How to Start a Research Analyst Practice in India (2026)
You know the markets. You want to turn that into a registered practice instead of a Telegram channel. Good instinct, and a much safer one. Here is the path from qualification to your first paying client, the tooling that keeps a solo practice lean, and how to grow without tripping the advertisement code.
Note: General information, not legal or registration advice. Confirm the current eligibility, fees and process against SEBI and RAASB before you apply.
The six steps
Get certified
Pass the NISM Series XV Research Analyst certification. It is the gating qualification and stays valid for three years.
Register with SEBI
Apply through RAASB, pay the registration fee, and put the required deposit in place, marked as lien in favour of RAASB.

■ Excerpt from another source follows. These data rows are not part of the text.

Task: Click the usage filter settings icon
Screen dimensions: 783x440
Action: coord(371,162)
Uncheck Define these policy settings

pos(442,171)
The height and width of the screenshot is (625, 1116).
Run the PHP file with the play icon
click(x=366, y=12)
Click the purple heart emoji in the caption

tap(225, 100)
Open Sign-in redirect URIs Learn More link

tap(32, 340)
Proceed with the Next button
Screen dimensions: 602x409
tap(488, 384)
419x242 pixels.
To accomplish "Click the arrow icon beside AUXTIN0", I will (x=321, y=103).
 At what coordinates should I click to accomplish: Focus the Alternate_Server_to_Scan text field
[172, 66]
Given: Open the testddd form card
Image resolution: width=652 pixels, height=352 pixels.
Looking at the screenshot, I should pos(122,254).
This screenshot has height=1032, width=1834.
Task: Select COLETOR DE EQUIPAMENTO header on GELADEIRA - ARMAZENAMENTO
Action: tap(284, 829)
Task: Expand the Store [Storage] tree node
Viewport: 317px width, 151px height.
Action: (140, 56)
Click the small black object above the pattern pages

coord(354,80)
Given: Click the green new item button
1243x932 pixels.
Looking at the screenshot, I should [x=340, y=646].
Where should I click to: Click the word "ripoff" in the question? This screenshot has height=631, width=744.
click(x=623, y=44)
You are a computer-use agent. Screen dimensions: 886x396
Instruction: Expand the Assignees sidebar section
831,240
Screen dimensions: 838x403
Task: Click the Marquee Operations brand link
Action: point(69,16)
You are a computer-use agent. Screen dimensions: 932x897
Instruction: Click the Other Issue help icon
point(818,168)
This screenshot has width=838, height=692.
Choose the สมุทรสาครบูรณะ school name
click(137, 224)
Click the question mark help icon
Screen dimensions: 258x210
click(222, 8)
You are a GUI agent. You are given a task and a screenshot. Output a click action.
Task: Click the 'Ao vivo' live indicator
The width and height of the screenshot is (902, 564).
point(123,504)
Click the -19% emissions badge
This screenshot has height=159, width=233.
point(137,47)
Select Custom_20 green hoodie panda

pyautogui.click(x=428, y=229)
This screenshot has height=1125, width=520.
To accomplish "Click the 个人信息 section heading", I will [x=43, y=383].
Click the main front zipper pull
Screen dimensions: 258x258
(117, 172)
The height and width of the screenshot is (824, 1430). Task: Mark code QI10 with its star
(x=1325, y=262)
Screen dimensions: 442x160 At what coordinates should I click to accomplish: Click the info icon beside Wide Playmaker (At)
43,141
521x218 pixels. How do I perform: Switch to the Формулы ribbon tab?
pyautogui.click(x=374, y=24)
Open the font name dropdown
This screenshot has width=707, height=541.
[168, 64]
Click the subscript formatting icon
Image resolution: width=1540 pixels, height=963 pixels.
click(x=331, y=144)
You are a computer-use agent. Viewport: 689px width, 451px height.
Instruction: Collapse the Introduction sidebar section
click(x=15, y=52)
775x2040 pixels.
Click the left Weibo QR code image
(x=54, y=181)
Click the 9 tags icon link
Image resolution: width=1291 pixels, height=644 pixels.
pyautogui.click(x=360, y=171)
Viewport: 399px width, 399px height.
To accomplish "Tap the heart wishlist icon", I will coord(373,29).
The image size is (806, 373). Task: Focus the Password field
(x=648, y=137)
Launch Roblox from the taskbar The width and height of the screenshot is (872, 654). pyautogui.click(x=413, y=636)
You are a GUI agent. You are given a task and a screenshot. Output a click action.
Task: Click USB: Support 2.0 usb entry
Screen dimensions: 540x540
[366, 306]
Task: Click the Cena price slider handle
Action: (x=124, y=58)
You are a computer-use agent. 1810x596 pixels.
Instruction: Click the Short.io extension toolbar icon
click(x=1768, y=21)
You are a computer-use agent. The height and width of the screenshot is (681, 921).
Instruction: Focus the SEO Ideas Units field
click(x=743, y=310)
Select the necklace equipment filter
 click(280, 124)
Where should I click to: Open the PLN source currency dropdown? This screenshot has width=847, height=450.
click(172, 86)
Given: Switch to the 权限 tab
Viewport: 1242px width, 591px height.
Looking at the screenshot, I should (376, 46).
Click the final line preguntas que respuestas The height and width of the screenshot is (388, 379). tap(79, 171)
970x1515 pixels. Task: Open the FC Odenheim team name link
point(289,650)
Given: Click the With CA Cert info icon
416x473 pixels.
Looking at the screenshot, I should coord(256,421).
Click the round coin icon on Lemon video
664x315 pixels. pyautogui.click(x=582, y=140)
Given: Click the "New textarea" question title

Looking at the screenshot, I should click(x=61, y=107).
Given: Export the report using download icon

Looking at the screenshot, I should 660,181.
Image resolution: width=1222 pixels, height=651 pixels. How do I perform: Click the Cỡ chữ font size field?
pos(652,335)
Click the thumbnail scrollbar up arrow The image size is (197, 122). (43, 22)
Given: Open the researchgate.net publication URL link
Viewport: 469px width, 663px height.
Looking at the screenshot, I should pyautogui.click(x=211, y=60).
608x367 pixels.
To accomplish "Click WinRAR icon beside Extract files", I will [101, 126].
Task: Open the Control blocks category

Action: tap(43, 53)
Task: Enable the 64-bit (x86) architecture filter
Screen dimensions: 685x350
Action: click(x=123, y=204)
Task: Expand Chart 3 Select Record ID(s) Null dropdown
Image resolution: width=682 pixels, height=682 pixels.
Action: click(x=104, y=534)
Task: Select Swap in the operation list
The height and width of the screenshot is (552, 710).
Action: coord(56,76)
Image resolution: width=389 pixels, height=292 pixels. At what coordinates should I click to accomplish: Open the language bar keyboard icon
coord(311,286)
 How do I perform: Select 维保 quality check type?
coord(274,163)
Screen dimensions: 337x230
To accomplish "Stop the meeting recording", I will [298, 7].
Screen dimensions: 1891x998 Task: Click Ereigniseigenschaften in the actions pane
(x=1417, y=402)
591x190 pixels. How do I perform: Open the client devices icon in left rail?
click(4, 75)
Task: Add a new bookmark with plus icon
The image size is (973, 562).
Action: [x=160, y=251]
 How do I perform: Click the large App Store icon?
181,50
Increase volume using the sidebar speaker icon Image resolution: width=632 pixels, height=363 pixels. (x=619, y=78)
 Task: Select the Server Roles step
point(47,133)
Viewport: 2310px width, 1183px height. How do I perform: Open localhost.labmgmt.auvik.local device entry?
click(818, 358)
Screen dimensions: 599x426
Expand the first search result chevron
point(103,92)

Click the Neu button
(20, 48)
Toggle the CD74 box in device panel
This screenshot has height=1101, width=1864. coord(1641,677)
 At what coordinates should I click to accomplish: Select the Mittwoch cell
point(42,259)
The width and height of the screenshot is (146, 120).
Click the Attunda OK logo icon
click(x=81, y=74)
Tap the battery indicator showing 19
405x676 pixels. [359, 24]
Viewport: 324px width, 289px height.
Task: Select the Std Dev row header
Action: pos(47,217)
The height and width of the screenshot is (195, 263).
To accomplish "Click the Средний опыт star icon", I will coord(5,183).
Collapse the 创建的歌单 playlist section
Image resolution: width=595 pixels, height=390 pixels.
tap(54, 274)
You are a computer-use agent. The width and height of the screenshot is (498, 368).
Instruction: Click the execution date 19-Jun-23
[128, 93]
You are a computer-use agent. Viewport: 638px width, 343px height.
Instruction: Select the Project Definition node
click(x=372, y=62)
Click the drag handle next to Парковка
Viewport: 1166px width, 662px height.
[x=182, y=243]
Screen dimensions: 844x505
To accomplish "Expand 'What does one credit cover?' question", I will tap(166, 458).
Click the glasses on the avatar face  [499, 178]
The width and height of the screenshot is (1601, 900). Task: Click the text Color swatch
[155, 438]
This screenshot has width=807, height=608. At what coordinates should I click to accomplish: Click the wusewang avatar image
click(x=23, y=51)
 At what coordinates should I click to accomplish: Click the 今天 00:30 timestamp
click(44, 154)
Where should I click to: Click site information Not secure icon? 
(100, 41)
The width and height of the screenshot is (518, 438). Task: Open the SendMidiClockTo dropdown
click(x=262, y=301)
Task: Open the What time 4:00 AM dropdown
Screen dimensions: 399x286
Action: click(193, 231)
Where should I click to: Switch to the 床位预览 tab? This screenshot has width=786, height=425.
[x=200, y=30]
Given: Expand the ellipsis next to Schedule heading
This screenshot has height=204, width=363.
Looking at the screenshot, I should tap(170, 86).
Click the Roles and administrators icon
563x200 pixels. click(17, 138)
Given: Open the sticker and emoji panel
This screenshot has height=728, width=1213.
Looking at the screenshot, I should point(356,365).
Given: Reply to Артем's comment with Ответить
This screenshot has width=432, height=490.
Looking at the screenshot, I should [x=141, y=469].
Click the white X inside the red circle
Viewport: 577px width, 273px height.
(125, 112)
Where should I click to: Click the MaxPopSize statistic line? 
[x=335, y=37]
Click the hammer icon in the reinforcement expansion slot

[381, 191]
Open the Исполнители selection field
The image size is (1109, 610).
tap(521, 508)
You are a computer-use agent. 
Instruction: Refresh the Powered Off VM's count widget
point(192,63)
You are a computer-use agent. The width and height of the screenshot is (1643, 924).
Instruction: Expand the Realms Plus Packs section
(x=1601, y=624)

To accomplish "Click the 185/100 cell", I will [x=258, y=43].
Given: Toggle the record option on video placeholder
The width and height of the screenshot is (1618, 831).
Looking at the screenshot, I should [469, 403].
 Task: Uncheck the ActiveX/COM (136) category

Set up compliance from day one
Client agreement and MITC templates, a KYC flow, the investor charter and grievance links on your site, and a record-keeping system.
Pick your tooling
A filings tracker, a research and audit-trail tool, and a delivery channel. Keep it lean; you can run a 25-client practice on a small stack.
Price within the cap
Set a fee inside the โน1,51,000 per family per year cap for individual and HUF clients, and a clear billing cycle.
Find clients, compliantly
Publish useful research and education with your registration displayed and the right disclaimers. Grow a list; convert with proof, not promises.
The tooling a solo practice actually needs
You do not need an enterprise stack to run 25 clients. You need three things: a way to see the BSE and NSE filings that affect your clients, a way to turn a filing into a compliant note and keep an audit trail, and a way to deliver it. Aktai covers that middle and the delivery: it surfaces the filings weighted by client exposure, drafts a factual note in seconds, sends it white-label over WhatsApp and email, and hashes every send into a five-year Regulation 25 audit trail. For the rest of the stack, see the solo RA tech stack.
Get record-keeping right from client one
The mistake new RAs make is treating compliance as something to tidy up later. The records you need in an audit are the ones you create every day. Set up a tamper-evident archive of your research from your very first client, and the audit, the inspection and any future dispute are all far easier. It costs nothing extra to do it from the start and a great deal to reconstruct it after the fact.
FAQ
What qualifications do I need to become a Research Analyst?
A relevant qualification and the NISM Series XV Research Analyst certification. You then register with SEBI through RAASB, maintain the deposit based on your client count, and meet the ongoing compliance obligations. The NISM certification is the gating exam for most applicants.
How much does it cost to set up?
Budget for the NISM exam, the SEBI registration fee, the deposit (from 1 lakh rupees depending on client count), and your tooling. The tooling for a solo practice, filings tracking, a research and audit-trail tool, and delivery, runs a few thousand rupees a month, far less than the fee revenue from even a handful of clients.
How do I find clients without breaking SEBI rules?
Content and referrals, inside the advertisement code. Publish genuinely useful research and education with your registration displayed and the required disclaimers, no assured returns and no superlatives. A compliant email list and a clean social presence convert better over time than a stream of hype that risks enforcement.
What should I get right from day one?
Record-keeping. The single thing that turns a routine audit into a problem is being unable to show what you sent each client and when. Set up a tamper-evident archive of your research from your first client, not your fiftieth.